Each line of the data below that contains "agent" must be copied.

▶ PROVIDED DATA
*** Begin section ***

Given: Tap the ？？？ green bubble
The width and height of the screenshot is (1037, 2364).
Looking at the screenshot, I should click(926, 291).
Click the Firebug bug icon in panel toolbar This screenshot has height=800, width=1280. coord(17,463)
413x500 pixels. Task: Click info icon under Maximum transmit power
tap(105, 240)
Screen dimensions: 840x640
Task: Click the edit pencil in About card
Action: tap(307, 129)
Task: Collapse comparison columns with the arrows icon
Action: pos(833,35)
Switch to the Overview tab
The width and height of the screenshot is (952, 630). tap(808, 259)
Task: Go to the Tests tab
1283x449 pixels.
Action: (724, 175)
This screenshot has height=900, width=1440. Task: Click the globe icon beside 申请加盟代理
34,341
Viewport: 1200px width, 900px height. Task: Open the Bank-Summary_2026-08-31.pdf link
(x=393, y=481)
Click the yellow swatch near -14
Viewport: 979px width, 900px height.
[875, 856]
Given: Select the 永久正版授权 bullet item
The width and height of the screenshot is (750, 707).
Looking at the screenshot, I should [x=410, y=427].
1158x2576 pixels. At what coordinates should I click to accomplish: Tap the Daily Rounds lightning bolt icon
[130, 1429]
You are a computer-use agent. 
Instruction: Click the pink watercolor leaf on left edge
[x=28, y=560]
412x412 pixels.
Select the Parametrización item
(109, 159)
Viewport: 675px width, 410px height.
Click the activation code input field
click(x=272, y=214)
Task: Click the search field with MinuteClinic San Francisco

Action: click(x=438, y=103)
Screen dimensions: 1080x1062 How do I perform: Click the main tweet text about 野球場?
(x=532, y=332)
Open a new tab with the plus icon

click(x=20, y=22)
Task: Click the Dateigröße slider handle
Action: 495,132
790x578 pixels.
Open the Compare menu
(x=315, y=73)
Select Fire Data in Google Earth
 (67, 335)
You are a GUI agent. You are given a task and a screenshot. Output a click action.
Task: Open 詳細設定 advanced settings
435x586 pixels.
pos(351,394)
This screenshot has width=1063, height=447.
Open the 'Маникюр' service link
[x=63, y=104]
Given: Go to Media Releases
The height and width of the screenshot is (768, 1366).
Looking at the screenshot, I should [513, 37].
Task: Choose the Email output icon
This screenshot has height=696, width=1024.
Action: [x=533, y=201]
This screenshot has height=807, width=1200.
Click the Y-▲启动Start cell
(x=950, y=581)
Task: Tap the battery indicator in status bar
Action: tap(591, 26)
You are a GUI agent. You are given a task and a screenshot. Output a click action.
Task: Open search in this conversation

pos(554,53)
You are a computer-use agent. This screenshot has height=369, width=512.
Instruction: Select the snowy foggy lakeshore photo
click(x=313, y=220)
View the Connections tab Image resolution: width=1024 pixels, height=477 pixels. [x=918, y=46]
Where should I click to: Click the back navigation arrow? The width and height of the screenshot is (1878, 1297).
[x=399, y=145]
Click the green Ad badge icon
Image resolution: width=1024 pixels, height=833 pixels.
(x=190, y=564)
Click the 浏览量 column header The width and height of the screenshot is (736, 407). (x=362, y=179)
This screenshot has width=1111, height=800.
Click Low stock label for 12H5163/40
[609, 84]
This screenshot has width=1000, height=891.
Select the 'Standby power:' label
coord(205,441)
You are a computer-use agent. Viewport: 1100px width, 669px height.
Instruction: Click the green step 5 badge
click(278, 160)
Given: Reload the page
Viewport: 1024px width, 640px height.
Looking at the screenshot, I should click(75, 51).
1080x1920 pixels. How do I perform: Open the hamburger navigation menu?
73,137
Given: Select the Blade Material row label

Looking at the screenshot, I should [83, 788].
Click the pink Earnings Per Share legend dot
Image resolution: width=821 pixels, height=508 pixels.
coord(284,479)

*** End section ***

▶ ANSWER SECTION
You are a computer-use agent. 
You are a GUI agent. You are given a task and a screenshot. Output a click action.
You are a GUI agent. You are given a task and a screenshot. Output a click action.
You are a computer-use agent. This screenshot has height=369, width=512.
You are a computer-use agent. Viewport: 1100px width, 669px height.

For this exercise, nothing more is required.